Black Scholes differential equation
\[\frac{\partial f}{\partial t} + rS\cdot \frac{\partial f}{\partial S}+\frac{1}{2}\sigma^2 S^2\cdot\frac{\partial^2 f}{\partial S^2} = rf\]where
- \[S = \text{stock price}\]
- \[f = \text{option price}\]
- \[r = \text{interest}\]
Pricing call and put with a given strike price X and maturity T
According the Black-Scholes formula, the values of call and put with the strike price \(X\) maturing at time \(T\) are given by:
\[c(S,t)=SN(d_1)-Xe^{r(T-t)}N(d_2)\\\\ p(S,t)=Xe^{-r(T-t)}N(-d_2)-SN(-d_1)\\\]Where \(N\) is the distribution function of \(\phi(0,1)\),
and:
\[d_1=\frac{\ln{\left(\frac{S}{X}\right)}+(r + \frac{\sigma^2}{2})(T-t)}{\sigma\sqrt{T-t}}\\ d_2=\frac{\ln{\left(\frac{S}{X}\right)}+(r - \frac{\sigma^2}{2})(T-t)}{\sigma\sqrt{T-t}} = d_1-\sigma\sqrt{T-t}\\\]Java
BlackScholes.java
public class BlackScholes implements PricingType
PricingType, is an interface that defines two abstract methods getCall() and getPut().

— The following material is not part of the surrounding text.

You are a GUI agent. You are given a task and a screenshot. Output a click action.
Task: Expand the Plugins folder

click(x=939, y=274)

In BlackScholes, we implement these methods.
Our input variables are stored in a collection HashMap<String, Double>. At the constructor we initialize a number of instance variables.
stock = hashMap.get("stock");
strike = hashMap.get("strike");
volatility = hashMap.get("volatility");
interest = hashMap.get("interest");
timehorizon = hashMap.get("timehorizon");
d1 & d2
Also at the constructor, we calculate \(d_1\) and \(d_2\).

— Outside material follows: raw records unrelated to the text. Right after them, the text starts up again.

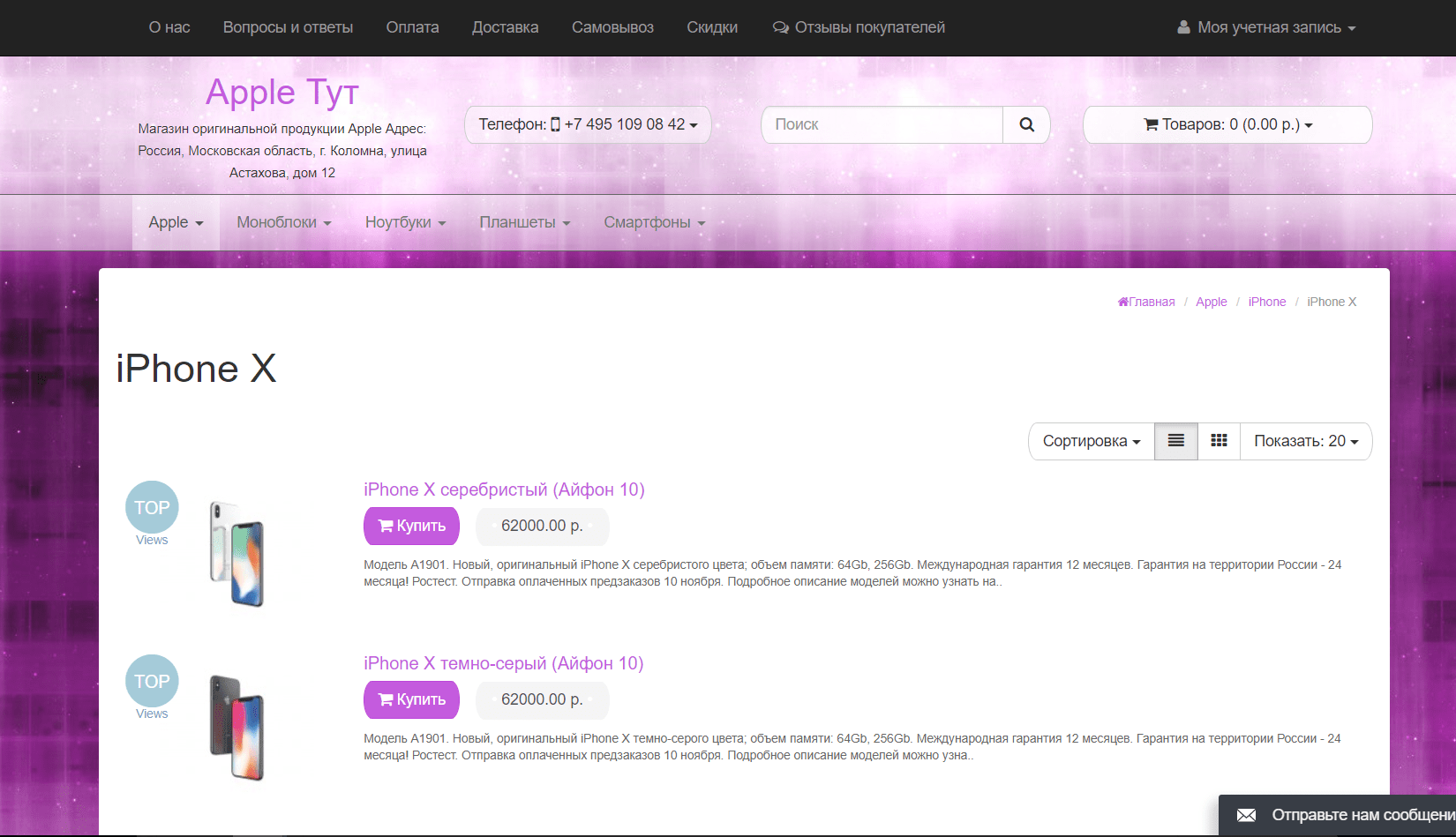Click the phone icon next to the number
Screen dimensions: 1456x837
554,124
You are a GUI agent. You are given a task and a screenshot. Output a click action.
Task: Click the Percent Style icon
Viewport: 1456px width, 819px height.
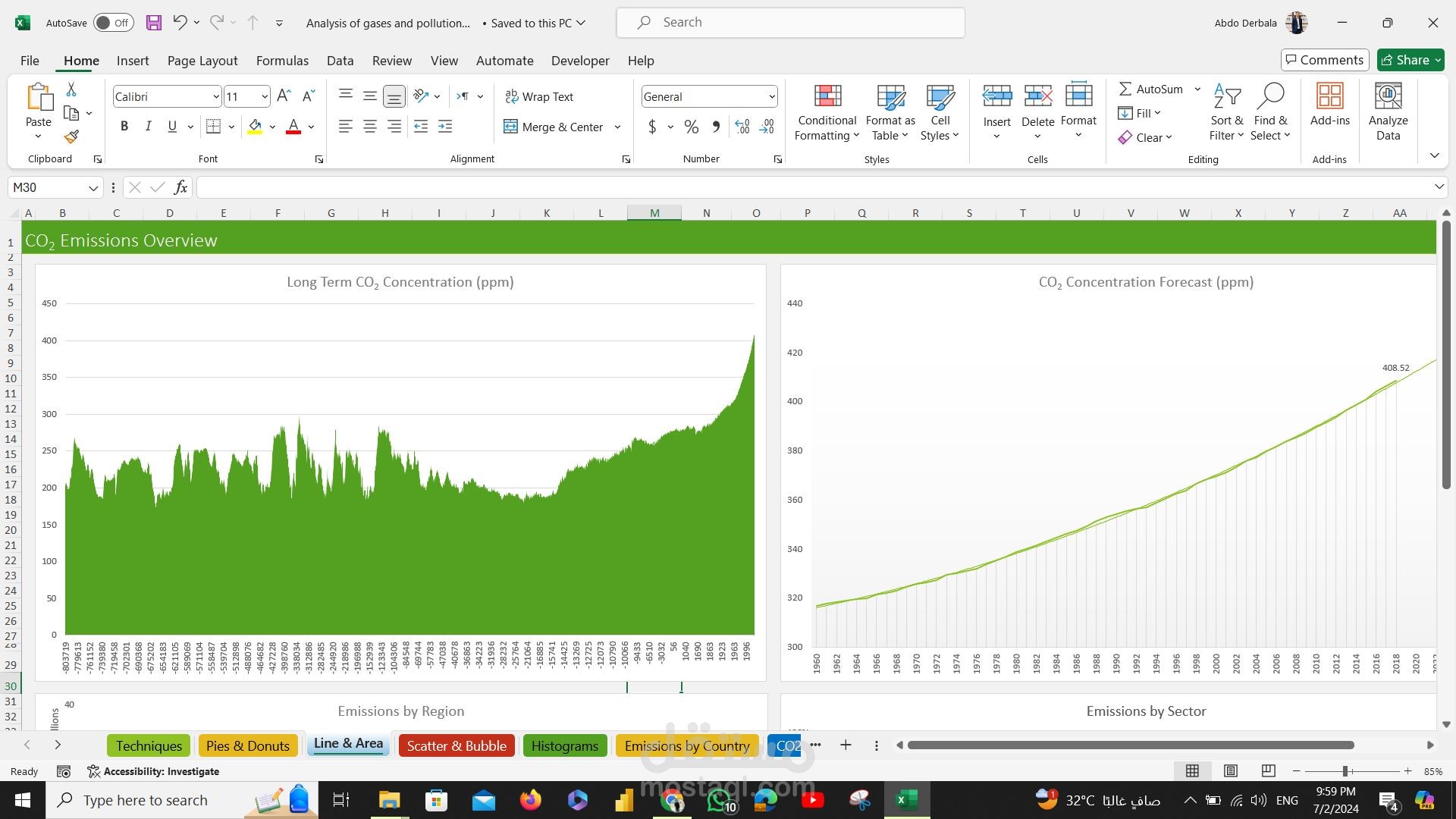(x=691, y=127)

d1 = (Math.log(stock / strike)
+ (interest + (Math.pow(volatility, 2) / 2))
* timehorizon)
/ (volatility * Math.sqrt(timehorizon));
d2 = d1 - (volatility * Math.sqrt(timehorizon));
getCall()
public double getCall() {
return (stock * distribution.cumulativeProbability(d1))
- (strike * Math.exp(-interest * timehorizon)
* distribution.cumulativeProbability(d2));
}
getPut()
public double getPut() {
return strike * Math.exp(-interest * timehorizon)
* distribution.cumulativeProbability(-d2)
- stock * distribution.cumulativeProbability(-d1);
}
BlackScholes.txt
In the Java implementation, we simply assume \(t=0\). So the timehorizon \(T-t\) is the maturity \(T\).
Let’s suppose the following:
\[S = 115\\ X = 80\\ \sigma = 0.48\\ r = 0.07\\ T-t = 0.5\\\]So in BlackScholes.txt, we have
stock,115
strike,80
volatility,0.48
interest,0.07
timehorizon,0.5
Output
Black Scholes
Call:39.63234093141300
Put:1.88077423201832
The Black Scholes Formulas
Nearing Maturity
As we approach maturity, \(t \rightarrow T\), the following terms tend to 0.
\[\left(T-t\right) \rightarrow 0\\ \left(r\pm \frac{\sigma^2}{2} \right) \rightarrow 0\]Therefore \(\ln{\frac{S}{X}}\) becomes important to the behaviour of \(d_1\) and \(d_2\).
If \(S \rightarrow +\infty\) then \(\ln{\frac{S}{X}}\) is positive.
When positive,
\[d_1,d_2 \rightarrow +\infty\\ N(d_1),N(d,2)\rightarrow 1\\ N(-d_1),N(-d_2) \rightarrow 0\\\]So at maturity, the value of the options is:
\[c\rightarrow S-X\\ p\rightarrow 0\\\]If \(S\) is big, the call will be executed with high probability and becomes similar to a forward! Likewise, the Put will not likely be executed.
If \(S \rightarrow -\infty\) then \(\ln{\frac{S}{X}}\) is negative.
When negative,
\[d_1,d_2 \rightarrow -\infty\\ N(d_1),N(d,2)\rightarrow 0\\ N(-d_1),N(-d_2) \rightarrow 1\\\]So at maturity, the value of the options is:
\[c\rightarrow 0\\ p\rightarrow X-S\\\]